Transcribe every line of the listing from the one containing "Task: Click the t-shirt icon beside Details" down to the one containing "Action: tap(72, 801)", and leave the pictures out.

#### AVAILABLE RECORDS:
[BEGIN]

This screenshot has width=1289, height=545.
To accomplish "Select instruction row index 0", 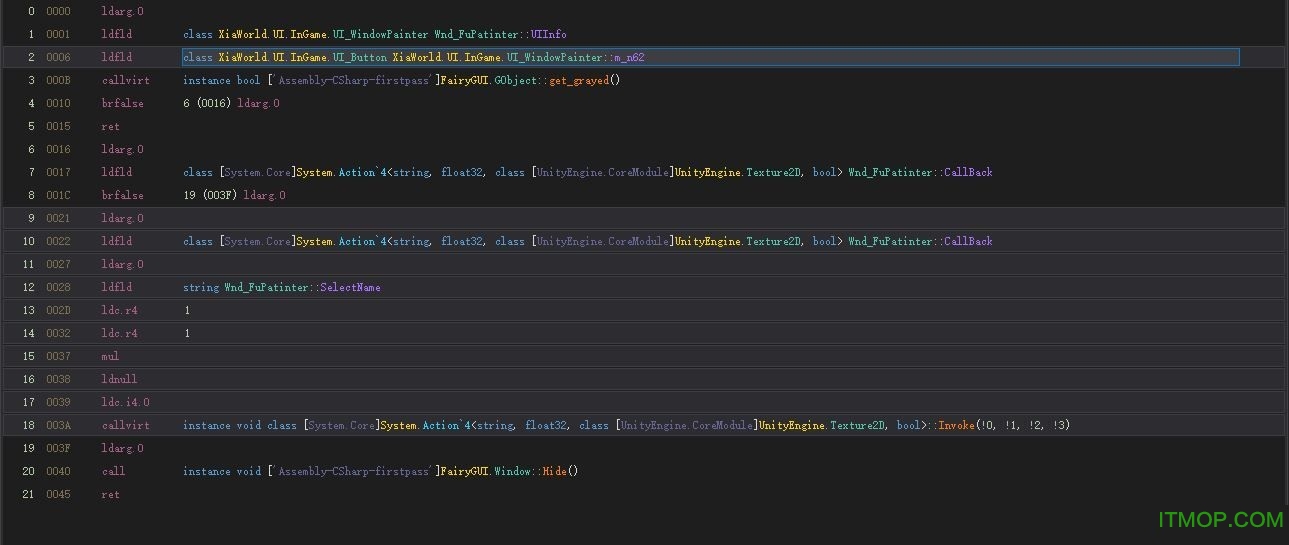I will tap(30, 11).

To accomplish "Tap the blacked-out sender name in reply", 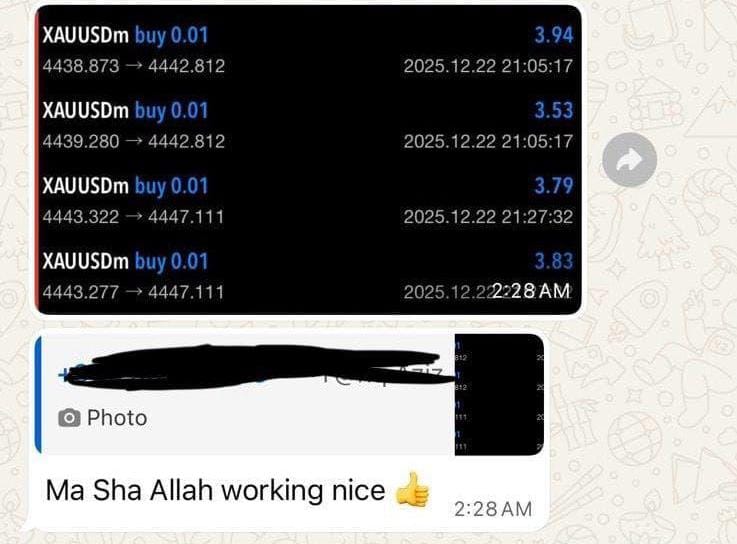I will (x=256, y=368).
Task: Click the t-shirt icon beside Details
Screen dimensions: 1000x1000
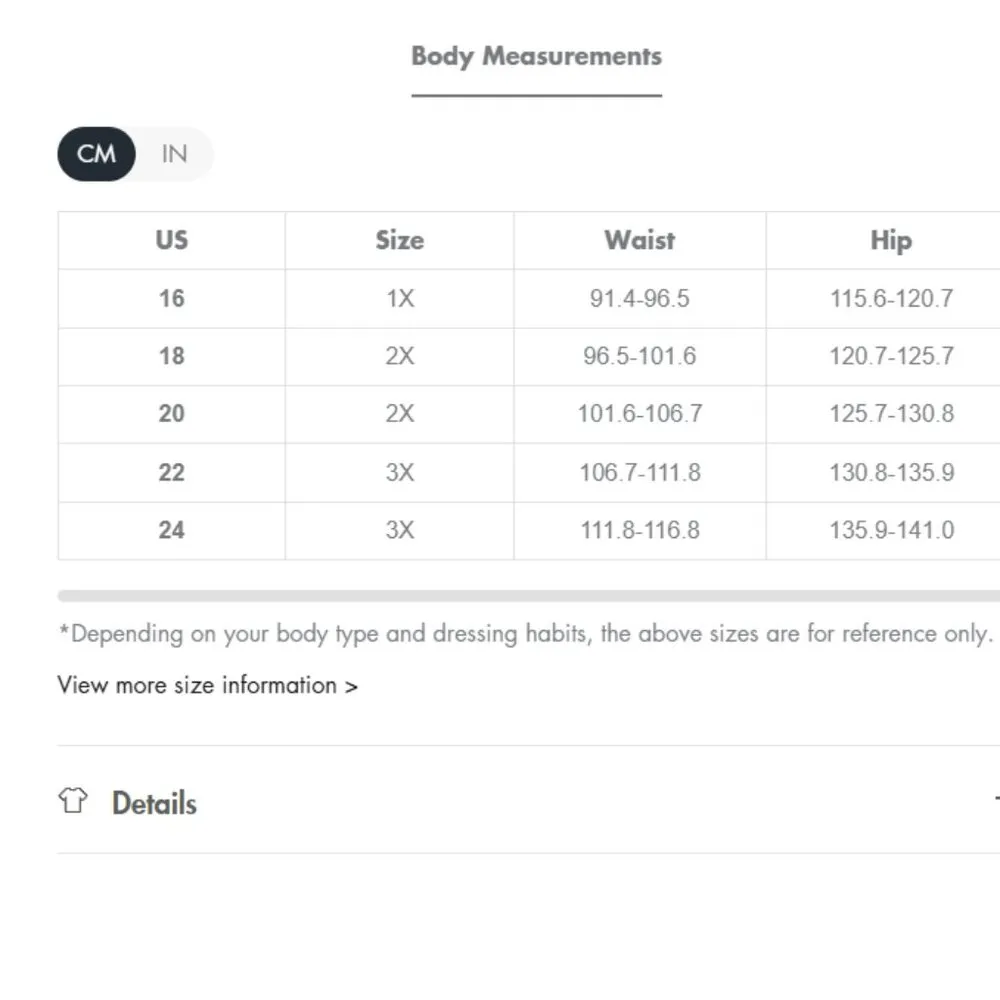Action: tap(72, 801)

[END]
[BEGIN]

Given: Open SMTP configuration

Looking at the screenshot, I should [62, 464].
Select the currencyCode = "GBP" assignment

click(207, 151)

[END]

#### FINISHED EXERCISE:
Task: Click the t-shirt icon beside Details
Screen dimensions: 1000x1000
Action: tap(72, 801)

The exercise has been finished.